Thanks to how distinct Rising is from other MGS games, no exposure to them are at all necessary so anybody new to the franchise can pick this up. Overall, it works like your typical platformer game but think of it as Ninja Gaiden meets cyberpunk and that is what you get. However, it still maintains MGS’ novelty of some rather interesting boss battles and a ripping hard rock soundtrack to get your adrenaline pumping.


4. Metal Gear Solid 2: Sons of Liberty

  • Platform: PS2
  • Release: Nov 12, 2001 (US), Nov 29, 2001 (Japan)

As the first MGS ends, we learn in a post-credits scene that Ocelot was in cahoots with Solidus, the US president who was also, in fact, a clone of Big Boss. This time, he is the main villain as he leads a group of terrorists known as the Sons of Liberty. While the tanker chapter has you play as Solid Snake, the face of the franchise, the rest of the game takes a controversial turn by switching the main role to Raiden. Once you read Kojima’s reasoning, you can sympathize with his viewpoints. One reason is that he wanted to develop Snake from a third person perspective and that the situations that Raiden faces would be more natural for a rookie as opposed to a veteran like Snake. Another reason why he wanted to use a pretty boy like Raiden is that he wanted to appeal to females, which actually worked in Japan where he received more positive feedback.
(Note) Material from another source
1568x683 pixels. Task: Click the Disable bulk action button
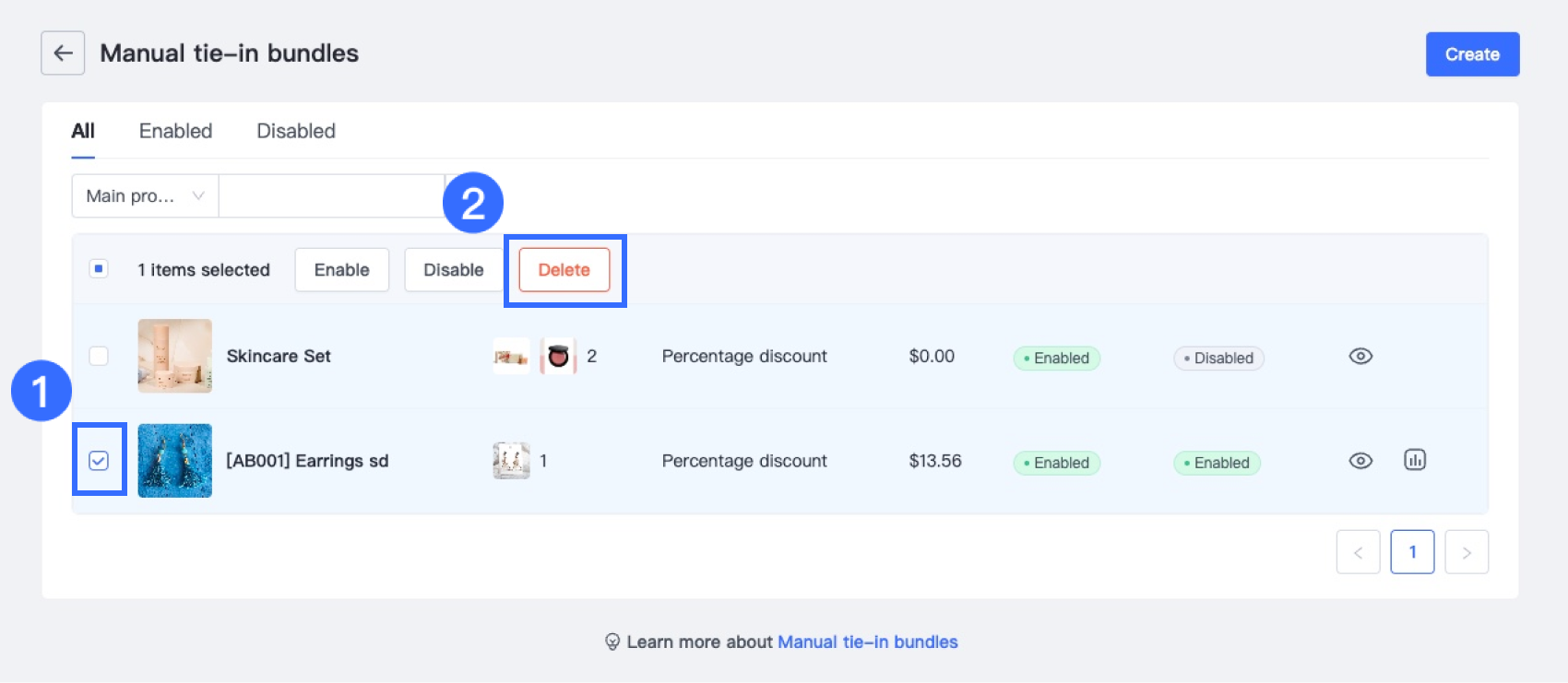click(453, 270)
Due to limitations on the PS1, some things that Kojima wanted to do with MGS1, such as hiding, knocked out enemies in lockers, and working in teams, are finally implemented in this game. The game also introduces hanging off ledges and swinging around like they were monkey bars. MGS2 gives players a chance to sneak up on enemies, hold a gun to their heads, and make them put their hands up. If you aim for their head and/or privates (while in first-person view), they are willing to give you their dog tags or any other items. Last, the game also expands on the themes of the previous game on how we as humans shape our identities and is also a very unique critique of the rise of digital information when this game was released during a period when it was only in its infancy. So if you really want a game of the times, MGS2 is the one.
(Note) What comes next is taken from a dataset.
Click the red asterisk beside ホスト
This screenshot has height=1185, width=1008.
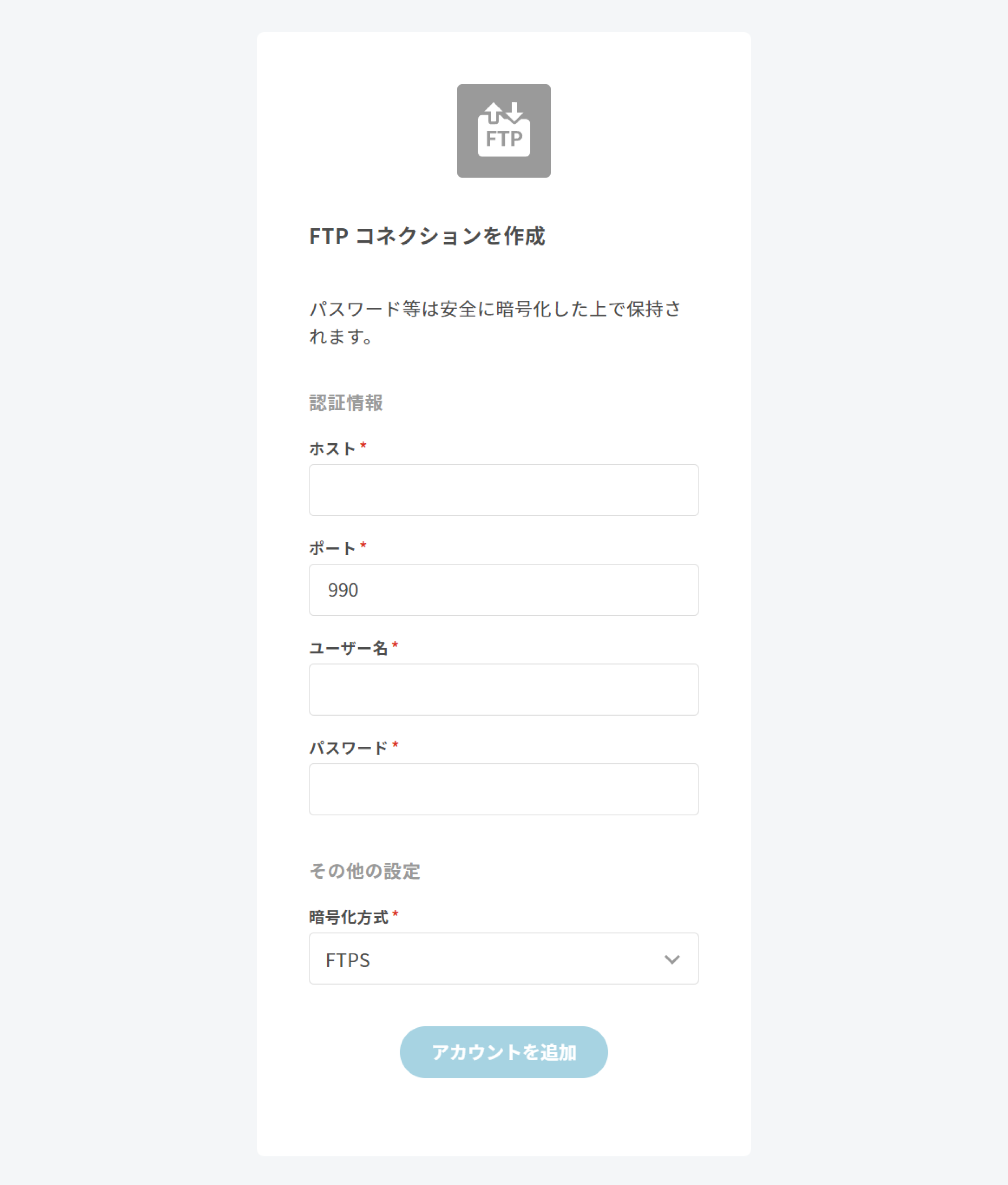click(x=363, y=446)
3. Metal Gear Solid: Peace Walker

  • Platform: PSP, PS3
  • Release Date: April 29, 2010, Jun 8, 2010

Taking place in 1974, 10 years after the events of MGS3, Big Boss has set up base in the Caribbean and is partners with Master Miller (who is nicknamed Kaz, short of Kazuhira, his Japanese name as he is half-American and half-Japanese) as mercenaries for hire. This game is Portable Ops on steroids. Like Portable Ops, the game is more episodic in nature by being separated as missions. Before every mission, you can choose your camouflage patterns and your equipment. While Portable Ops had your recruit your enemies by taking them to a truck, Peace Walker makes it easy by using the Fulton Recovery system, which would be further expanded in The Phantom Pain. With your new recruits, you can make your own R&D teams, a platoon unit, a medic unit and so on for your mother base.

While it may not have first-person aiming, one fun feature this game has is its CQC system that moves like a Kung Fu movie by being more flashy by allowing you to throw your enemies to other enemies, or up against the wall for an instant knockout! While it may not have the gimmicky boss battles MGS is traditionally known for, it makes up for it by having players fight off against tanks and helicopters and you either have the option of taking them out, or claiming the equipment as your own!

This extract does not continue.